┌─ 記事

東日本大震災被災地復興、SDGsに貢献できる商品・サービスを表彰「ソーシャルプロダクツ・アワード2022」

16日、一般社団法人ソーシャルプロダクツ普及推進協会は、「ソーシャルプロダクツ・アワード2022」授与式を都内の時事通信ホールで行った。

同アワードは、デザインや機能などの「商品性」と、社会・環境問題を解決する「社会性」も兼ね備えた商品・サービスの普及・推進を目的に設けられた、日本で唯一の持続可能な社会の実現に貢献する有形・無形の対象物(商品・サービス)を対象とした表彰制度だ。

9回目となること今年は年度テーマに「東日本大震災からの復興につながる商品・サービス」、自由テーマは「生活者が『持続可能な社会』づくりに参加できる商品・サービス」を募集した。

年度テーマでは株式会社起点の「SIOME」が大賞を受賞した。登壇した同社代表取締役の酒井悠太氏は、「SIOME」は福島県で栽培された日本在来種の綿花を有機栽培した綿を原料としたローカルオーガニックコットンブランドであると説明する。

綿花栽培は震災直後の原発事故以降、風評被害に悩まされる、福島県の農業を救済するために、2012年より、地元の農家や県内外の企業・ソーシャルコミュニティと共同する形で綿花の有機栽培をスタートしたもので、野菜や米の代わりに食用ではない綿を栽培して耕作放棄地を減らす狙いがあったとのこと。綿花は、土壌から放射性セシウムの移行が非常に少ないという特徴を持っており、風評被害対策の面でも有効だった。

└─

**取り組む課題:**
(A) ソーシャルプロダクツ・アワード2022の記事を2文で要約すること。
(B) ソーシャルプロダクツ・アワード2022の記事を、最後の文の後から書き継いでください。
この後の一覧は、記事とは別の資料だ。

┌─ 提供情報

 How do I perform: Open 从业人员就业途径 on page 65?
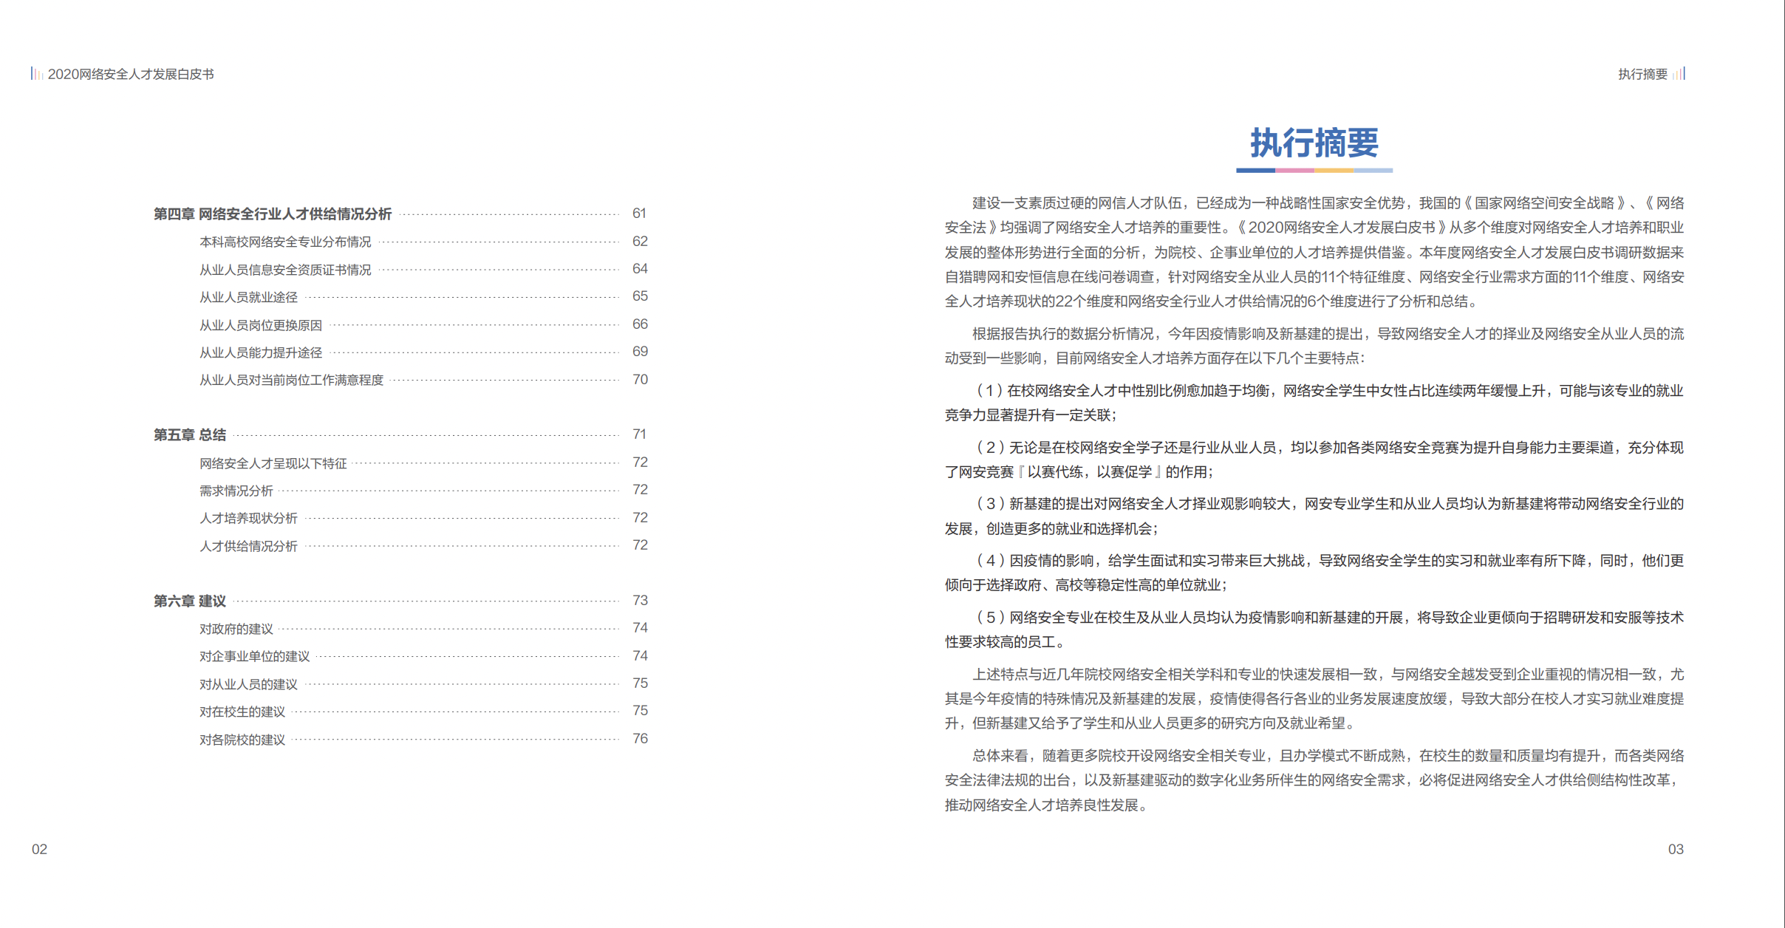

└─

**解答:**
(A) ソーシャルプロダクツ普及推進協会は16日、商品性と社会性を兼ね備えた商品・サービスを表彰する「ソーシャルプロダクツ・アワード2022」の授与式を都内の時事通信ホールで行った。年度テーマ「東日本大震災からの復興につながる商品・サービス」では、福島県で有機栽培された日本在来種の綿花を原料とする株式会社起点の「SIOME」が大賞を受賞した。

(B)
審査としては、耕作放棄地に減少や、栽培から商品化までを全て国内で行っているというサスティナブル(持続可能性)な地域貢献への評価はもちろん、オリジナルの柄を乗せるなどのデザイン性の高さも評価された。

自由テーマの「自由テーマ生活者審査員賞」には、えひめ活き生きファーマーズ株式会社の「ベジソルト」が選ばれた。

この商品の画期的な部分は、収穫時や災害による野菜や穀物などの破棄という、市場に出る前に発生する食品ロスに注目した点で、2018年の西日本豪雨の際に大量の野菜破棄を目撃し、同社代表取締役である元屋地真悟氏の「農家を救いたい」という気持ちがきっかけとして開発された。

元屋地氏によると、三反の畑を潰さないためだけに、ほうれん草を栽培し全て破棄していた高齢者の女性もいたとのことで、「畑を殺さないためだけに、燃料代とか肥料代を使っているのであれば全く所得に繋がらないでしょうということで、今年から全部弊社の方で買い上げということで、食品ロスの解消につなげてまいりました」と明かす。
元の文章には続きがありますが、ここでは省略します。